Weekend reads: Did the pandemic change how we tip?


Tokyo enters a state of emergency as the Summer Olympics near, why sports are fun for so many people, and more in our staff picks for the weekend.

Ben Palmer's reads

The pandemic has changed how Americans tip. With as much focus as there was on frontline workers in the midst of the pandemic, how much did Americans tip restaurant workers? Apparently more than normal, Saahil Desai writes for The Atlantic. Desai looks at data provided by Square to see how much more Americans tipped restaurant workers during the pandemic and how tipping has changed as more Americans return to eating out.

Why are sports so much fun for so many people?

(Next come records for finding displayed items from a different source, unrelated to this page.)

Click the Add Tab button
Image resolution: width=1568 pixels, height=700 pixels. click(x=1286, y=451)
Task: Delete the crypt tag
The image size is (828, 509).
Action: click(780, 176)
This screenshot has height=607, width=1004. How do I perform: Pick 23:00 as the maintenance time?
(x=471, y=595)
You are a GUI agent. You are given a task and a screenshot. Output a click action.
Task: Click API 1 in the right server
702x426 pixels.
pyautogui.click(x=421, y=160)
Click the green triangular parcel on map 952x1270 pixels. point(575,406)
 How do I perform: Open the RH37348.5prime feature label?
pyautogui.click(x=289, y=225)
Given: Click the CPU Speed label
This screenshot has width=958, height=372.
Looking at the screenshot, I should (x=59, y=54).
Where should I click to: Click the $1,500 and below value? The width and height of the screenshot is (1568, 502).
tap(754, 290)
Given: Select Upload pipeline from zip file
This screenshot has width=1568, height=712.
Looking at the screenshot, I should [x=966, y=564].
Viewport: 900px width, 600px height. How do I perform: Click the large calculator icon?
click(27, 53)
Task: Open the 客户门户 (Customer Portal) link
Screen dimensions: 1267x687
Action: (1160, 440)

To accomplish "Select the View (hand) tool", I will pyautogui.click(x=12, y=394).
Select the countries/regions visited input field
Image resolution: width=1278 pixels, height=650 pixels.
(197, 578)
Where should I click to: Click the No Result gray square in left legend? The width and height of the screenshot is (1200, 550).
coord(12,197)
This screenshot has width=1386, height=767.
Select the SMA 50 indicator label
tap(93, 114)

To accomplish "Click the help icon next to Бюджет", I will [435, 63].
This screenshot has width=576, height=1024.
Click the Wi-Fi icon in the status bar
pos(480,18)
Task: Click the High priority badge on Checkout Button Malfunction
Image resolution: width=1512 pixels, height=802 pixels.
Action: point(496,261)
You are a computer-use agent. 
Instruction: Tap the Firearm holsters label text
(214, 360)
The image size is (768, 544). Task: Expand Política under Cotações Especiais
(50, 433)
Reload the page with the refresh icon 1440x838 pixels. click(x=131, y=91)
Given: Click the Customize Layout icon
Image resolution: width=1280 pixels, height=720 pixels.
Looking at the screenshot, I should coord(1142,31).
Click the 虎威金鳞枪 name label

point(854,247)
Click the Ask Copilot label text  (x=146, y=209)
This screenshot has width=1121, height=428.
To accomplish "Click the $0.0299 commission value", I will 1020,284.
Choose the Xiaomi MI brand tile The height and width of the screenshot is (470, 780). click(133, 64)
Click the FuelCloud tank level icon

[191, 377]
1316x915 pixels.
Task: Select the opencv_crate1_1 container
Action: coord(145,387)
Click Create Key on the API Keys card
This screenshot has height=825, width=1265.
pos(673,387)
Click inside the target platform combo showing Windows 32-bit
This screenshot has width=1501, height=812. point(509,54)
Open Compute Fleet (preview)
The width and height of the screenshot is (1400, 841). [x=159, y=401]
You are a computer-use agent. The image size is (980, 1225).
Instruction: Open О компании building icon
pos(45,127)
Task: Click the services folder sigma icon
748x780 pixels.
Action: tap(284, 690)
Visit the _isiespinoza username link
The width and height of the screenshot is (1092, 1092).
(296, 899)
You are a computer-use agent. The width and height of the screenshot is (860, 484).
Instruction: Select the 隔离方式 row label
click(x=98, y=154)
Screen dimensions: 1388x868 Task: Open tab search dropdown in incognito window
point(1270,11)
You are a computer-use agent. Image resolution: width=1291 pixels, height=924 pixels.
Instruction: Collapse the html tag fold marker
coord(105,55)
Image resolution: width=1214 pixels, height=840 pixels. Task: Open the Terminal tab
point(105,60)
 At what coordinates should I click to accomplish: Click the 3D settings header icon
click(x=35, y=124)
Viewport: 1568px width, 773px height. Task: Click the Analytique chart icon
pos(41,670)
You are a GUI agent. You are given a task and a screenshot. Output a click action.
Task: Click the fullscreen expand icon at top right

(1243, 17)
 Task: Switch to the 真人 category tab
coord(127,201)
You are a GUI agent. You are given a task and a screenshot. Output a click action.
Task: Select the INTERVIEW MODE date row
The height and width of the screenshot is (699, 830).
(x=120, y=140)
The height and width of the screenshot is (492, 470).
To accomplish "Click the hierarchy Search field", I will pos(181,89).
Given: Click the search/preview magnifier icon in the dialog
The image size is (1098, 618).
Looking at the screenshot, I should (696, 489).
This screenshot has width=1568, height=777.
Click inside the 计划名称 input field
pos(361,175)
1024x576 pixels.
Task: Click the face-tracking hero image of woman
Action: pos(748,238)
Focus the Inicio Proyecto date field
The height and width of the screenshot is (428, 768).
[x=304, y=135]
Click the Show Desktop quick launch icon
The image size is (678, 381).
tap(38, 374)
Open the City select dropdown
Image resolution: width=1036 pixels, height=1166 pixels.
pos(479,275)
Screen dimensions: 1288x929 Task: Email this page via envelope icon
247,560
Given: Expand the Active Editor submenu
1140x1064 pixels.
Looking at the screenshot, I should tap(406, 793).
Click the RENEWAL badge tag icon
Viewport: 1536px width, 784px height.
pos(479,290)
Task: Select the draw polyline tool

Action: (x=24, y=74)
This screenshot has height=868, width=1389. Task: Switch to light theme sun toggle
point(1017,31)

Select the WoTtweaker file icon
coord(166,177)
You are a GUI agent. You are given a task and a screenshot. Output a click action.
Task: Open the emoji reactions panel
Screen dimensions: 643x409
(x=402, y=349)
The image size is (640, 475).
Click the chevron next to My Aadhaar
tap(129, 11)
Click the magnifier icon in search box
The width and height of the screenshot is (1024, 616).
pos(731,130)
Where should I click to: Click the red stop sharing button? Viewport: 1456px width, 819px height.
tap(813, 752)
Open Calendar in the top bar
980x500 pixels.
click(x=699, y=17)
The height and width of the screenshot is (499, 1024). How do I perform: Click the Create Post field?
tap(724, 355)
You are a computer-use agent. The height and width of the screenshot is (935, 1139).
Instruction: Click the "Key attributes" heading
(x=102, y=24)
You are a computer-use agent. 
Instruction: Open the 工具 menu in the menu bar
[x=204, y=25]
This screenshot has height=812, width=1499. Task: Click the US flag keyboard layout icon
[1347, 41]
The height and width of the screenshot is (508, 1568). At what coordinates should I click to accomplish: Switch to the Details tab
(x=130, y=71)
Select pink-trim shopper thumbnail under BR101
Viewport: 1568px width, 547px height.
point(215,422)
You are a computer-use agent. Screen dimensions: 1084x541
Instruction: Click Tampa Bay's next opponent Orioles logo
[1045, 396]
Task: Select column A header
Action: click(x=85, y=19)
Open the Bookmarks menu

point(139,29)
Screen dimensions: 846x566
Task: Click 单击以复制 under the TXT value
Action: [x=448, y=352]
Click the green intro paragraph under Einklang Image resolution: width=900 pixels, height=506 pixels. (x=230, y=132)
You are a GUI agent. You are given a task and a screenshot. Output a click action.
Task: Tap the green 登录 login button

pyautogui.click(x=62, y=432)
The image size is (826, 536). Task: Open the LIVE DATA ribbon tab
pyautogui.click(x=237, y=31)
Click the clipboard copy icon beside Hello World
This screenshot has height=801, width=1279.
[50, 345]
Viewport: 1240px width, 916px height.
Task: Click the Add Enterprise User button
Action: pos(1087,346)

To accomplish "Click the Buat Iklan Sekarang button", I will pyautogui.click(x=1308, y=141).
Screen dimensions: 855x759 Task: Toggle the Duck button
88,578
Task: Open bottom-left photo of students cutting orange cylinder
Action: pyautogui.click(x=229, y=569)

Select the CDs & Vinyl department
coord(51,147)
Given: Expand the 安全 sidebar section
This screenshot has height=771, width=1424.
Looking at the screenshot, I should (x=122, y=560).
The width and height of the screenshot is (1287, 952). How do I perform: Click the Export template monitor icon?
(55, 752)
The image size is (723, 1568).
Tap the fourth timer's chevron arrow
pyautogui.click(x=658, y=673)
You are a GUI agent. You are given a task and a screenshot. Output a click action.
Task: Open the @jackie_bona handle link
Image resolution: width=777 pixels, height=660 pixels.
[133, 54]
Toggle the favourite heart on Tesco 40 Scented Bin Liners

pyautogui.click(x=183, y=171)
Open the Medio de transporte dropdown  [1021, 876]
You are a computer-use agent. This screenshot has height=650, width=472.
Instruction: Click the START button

Being a sports fan often comes with a whole host of emotions, from the joy of winning to the pain of defeat, but why are sports so fun for so many people? Writing for the Washington Post, Thomas Boswell, who has been writing about sports for over 50 years, uses the exciting recent play of the Washington Nationals to help explain why people love sports.

Vivian Le's reads

Tokyo to enter a state of emergency as Summer Olympics near. The Summer Olympics, which have already been delayed a year, are likely to occur with Tokyo under a state of emergency, the city's fourth since the beginning of the Covid-19 pandemic. Writing for the Associated Press, Mari Yamaguchi outlines the city's rising Covid-19 cases and explains how the state of emergency will affect how people will be able to experience the Olympic Games.

Prison guards lag in vaccination rates even as prisoners are vaccinated. During the pandemic, Covid-19 cases proliferated in prisons, and unions representing corrections officers lobbied to include prison staffers as frontline workers so that they could get vaccinated more quickly. Now, while the majority of prisoners have been vaccinated, most prison staff have not. Writing for Kaiser Health News, Amy Worden discusses the effects that unvaccinated prison staff may have on prisons and the community at-large, as well as efforts by corrections departments to encourage vaccination.